LONDON (Capital Markets in Africa) – There’s life in the great emerging-market carry trade yet, although now it comes with a twist.

Investors are betting a trade that reaped returns of more than 20 percent last year for borrowing dollars to buy Brazil’s real, Russia’s ruble and South Africa’s rand has further to run — only they’re using the battered British pound to fund long positions in emerging-market currencies. Citigroup Inc. on Monday named shorting the pound against the Russian ruble its top trade of the week. 

The so-called carry trade, in which investors borrow in countries with low rates to invest in higher-yielding assets, lost some of its appeal late last year as rising U.S. borrowing costs bolstered the greenback and Donald Trump’s election damped appetite for risk. Now the pound’s volatility, sparked by the U.K.’s move to pull out of the single European market, is making developing markets look like a relatively safe bet.

“Sterling is as volatile as any emerging-market currency at the moment,” saidBen Kumar, the London-based investment manager at Seven Investment Management, which oversees about 10 billion pounds ($12 billion) and is adding to holdings in emerging-market local-currency bonds. “The currency risk is much easier to take than emerging-market currencies versus the dollar.”

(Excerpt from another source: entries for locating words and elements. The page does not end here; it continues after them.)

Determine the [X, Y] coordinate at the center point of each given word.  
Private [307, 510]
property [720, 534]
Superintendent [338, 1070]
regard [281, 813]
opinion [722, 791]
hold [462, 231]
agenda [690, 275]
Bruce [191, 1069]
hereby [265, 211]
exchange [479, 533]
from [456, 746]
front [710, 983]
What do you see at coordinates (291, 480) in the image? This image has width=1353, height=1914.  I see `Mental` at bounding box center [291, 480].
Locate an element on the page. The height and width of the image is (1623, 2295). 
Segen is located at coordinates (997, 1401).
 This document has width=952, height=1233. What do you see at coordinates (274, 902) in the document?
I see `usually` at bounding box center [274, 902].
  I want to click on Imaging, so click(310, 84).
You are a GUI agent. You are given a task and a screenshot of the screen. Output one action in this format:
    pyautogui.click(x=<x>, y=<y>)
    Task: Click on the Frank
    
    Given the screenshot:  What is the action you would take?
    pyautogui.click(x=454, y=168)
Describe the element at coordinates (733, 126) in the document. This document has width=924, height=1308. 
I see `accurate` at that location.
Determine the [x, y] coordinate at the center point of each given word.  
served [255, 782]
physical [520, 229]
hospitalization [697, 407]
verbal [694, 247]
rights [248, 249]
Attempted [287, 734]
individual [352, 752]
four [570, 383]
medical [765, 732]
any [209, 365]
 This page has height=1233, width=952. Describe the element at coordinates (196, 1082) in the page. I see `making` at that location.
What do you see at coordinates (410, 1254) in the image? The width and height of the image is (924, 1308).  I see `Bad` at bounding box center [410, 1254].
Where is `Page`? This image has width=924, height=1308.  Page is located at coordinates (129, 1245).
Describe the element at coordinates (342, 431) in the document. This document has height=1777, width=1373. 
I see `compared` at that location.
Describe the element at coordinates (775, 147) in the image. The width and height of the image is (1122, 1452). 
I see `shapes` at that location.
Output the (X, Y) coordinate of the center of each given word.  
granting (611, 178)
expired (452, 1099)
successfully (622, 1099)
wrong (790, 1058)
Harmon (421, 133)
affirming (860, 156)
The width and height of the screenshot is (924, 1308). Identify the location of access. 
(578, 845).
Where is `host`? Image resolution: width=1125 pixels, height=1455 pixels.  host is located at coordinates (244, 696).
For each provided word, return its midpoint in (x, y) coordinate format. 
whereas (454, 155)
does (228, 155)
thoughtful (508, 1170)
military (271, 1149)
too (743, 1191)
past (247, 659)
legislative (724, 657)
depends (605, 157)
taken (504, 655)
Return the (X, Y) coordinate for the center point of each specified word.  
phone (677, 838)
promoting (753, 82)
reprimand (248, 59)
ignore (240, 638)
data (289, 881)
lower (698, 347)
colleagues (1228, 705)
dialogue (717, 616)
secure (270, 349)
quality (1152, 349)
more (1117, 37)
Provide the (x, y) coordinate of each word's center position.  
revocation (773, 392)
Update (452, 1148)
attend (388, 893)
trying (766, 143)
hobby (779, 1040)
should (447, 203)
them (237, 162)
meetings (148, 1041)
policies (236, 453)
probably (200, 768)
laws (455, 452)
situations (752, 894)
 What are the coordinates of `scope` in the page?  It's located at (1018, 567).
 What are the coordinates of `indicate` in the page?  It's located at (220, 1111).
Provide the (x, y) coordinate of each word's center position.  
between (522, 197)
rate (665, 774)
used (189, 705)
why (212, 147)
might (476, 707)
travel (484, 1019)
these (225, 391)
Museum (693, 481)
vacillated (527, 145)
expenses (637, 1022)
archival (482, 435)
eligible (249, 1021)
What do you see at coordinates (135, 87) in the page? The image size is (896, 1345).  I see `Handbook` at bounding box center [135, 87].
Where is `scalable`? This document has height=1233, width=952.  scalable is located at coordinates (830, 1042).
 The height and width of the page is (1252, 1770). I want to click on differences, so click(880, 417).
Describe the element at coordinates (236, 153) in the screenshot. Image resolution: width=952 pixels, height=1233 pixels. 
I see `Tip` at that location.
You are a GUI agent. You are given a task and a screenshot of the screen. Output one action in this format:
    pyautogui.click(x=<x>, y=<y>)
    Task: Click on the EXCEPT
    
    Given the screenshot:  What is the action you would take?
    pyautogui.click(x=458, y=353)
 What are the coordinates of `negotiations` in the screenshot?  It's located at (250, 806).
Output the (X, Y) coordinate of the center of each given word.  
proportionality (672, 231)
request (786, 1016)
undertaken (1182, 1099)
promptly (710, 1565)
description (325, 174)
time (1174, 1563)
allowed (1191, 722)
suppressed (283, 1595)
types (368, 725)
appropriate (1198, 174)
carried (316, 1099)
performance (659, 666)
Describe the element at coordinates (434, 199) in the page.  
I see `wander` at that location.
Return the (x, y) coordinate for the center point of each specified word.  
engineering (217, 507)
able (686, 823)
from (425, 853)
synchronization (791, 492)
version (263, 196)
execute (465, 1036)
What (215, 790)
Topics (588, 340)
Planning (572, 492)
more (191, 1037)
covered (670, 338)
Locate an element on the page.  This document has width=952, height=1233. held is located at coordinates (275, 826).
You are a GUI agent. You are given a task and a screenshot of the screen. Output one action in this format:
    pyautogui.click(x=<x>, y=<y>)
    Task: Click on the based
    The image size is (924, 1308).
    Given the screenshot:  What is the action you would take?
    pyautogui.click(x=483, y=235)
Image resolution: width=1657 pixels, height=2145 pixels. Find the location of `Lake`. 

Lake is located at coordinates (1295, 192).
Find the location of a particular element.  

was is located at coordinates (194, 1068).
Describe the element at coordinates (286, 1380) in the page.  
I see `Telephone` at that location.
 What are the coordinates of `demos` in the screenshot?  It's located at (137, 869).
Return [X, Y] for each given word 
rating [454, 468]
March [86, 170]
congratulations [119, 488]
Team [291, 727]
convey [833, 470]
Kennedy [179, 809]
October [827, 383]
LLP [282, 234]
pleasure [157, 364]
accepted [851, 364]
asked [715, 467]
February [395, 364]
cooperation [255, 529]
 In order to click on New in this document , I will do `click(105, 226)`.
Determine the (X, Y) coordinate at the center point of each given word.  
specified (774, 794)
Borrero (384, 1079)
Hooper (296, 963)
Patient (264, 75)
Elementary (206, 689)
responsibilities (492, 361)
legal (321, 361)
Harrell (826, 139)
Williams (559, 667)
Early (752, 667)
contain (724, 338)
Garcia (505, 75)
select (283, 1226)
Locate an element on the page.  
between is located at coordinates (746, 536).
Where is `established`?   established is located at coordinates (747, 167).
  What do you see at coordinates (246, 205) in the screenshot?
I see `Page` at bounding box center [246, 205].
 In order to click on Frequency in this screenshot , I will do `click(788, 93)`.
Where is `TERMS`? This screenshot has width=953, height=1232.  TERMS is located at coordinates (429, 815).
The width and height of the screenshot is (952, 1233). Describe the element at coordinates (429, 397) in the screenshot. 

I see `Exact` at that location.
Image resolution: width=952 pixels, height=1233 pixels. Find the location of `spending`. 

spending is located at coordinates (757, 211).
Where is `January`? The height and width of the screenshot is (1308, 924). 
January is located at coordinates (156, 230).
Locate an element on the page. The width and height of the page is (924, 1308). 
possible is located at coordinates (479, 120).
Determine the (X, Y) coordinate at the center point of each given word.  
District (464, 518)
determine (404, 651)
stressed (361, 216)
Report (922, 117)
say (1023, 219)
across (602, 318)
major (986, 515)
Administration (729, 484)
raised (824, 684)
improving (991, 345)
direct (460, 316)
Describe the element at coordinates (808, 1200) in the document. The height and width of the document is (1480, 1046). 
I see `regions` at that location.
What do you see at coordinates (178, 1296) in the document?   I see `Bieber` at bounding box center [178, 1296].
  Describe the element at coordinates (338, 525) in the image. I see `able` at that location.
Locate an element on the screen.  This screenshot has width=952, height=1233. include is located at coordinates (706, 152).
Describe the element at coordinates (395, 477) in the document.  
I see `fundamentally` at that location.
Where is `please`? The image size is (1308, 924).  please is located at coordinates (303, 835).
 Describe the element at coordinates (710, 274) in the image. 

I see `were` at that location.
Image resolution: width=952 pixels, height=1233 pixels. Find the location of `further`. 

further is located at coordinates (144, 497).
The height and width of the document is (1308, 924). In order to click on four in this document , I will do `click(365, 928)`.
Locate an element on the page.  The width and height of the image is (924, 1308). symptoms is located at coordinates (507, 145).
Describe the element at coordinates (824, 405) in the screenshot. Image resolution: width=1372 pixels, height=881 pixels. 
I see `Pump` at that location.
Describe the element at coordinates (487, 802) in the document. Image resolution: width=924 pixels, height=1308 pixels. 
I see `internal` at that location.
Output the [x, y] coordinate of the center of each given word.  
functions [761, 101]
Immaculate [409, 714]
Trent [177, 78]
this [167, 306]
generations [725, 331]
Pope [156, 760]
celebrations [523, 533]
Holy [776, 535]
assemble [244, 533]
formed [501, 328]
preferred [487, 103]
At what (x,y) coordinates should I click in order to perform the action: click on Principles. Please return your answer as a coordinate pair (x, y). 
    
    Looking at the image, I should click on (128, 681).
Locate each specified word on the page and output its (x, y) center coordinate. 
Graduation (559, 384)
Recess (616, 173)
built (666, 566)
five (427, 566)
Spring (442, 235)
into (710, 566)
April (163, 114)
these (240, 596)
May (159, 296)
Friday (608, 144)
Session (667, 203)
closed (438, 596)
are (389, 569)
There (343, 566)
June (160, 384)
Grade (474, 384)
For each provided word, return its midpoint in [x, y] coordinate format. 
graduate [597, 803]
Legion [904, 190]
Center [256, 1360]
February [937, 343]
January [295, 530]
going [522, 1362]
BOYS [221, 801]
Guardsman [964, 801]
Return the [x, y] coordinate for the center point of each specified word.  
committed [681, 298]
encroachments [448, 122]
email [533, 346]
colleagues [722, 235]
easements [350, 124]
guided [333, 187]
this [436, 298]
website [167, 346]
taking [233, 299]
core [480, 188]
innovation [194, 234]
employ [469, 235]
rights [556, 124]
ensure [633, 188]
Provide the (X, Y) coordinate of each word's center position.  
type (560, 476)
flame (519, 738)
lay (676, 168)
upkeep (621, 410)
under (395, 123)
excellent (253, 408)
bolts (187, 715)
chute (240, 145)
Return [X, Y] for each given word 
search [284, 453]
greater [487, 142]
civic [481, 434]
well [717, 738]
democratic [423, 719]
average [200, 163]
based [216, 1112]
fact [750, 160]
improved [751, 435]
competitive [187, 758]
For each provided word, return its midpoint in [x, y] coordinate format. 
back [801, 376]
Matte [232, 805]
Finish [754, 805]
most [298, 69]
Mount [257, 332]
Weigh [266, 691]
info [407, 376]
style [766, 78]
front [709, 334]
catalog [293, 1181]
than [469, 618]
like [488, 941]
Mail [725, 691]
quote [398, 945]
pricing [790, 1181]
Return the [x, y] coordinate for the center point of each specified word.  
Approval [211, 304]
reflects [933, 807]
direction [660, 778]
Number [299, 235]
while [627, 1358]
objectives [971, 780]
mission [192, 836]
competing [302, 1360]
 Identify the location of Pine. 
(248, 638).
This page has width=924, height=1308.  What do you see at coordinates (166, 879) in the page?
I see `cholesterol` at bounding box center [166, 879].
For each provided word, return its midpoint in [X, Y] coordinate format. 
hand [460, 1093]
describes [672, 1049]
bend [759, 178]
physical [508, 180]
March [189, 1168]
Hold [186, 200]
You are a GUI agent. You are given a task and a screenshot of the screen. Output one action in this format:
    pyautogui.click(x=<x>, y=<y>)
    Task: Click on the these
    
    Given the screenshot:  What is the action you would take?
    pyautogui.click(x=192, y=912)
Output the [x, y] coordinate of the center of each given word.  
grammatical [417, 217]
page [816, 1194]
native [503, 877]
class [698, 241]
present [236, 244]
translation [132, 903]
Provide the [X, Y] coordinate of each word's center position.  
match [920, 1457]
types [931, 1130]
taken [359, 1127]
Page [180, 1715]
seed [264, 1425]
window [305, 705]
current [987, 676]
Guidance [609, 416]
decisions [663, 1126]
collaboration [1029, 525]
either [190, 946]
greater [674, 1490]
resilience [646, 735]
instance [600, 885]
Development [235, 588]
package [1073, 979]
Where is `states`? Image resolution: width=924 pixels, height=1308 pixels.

The pound’s wild swings have closely tracked every new piece of information on the British government’s Brexit plans. The currency plunged more than 1 percent on Monday, then surged more than 3 percent on Tuesday after Prime Minister Theresa May said U.K. lawmakers will get a vote on the final deal for the nation’s exit from the European Union. The pound weakened 0.8 percent to 1.2313 dollars by 10:30 a.m. in London, taking its decline in the past 12 months to 13.4 percent.

A measure of the pound’s price swings against the dollar in the past week climbed to 23.7 percent on Wednesday, the most after Turkey’s lira among 16 major developed-nation and emerging-market currencies. One-month implied volatility, based on prices of options to buy or sell the pound against the dollar and seen as a gauge of trader’s expectations for future gyrations, climbed to a three-month high.

High Rates
Many emerging-market countries offer attractive carry-trade opportunities because they were forced to push up interest rates during the 2015 commodity crash. South Africa’s central bank lifted its policy rate four times in the past two years to 7 percent, where it will remain in 2017, according to a Bloomberg survey of economists. Russia’s benchmark rate will stay above 8 percent, the survey shows. 

Those relatively high rates, together with currency gains against the dollar, garnered carry returns of 32 percent for the ruble and 21 percent for the rand in 2016. Using the pound as a funding currency, returns in the first two weeks of this year were 4.2 percent for the ruble and 2.5 percent for the rand.

In Russia “we expect the significant real rate levels to persist for a period of time given the central bank’s focus on engineering a reduction in inflation expectations,” bolstering the pound-ruble carry trade, analysts at Citibank including Luis Costa said.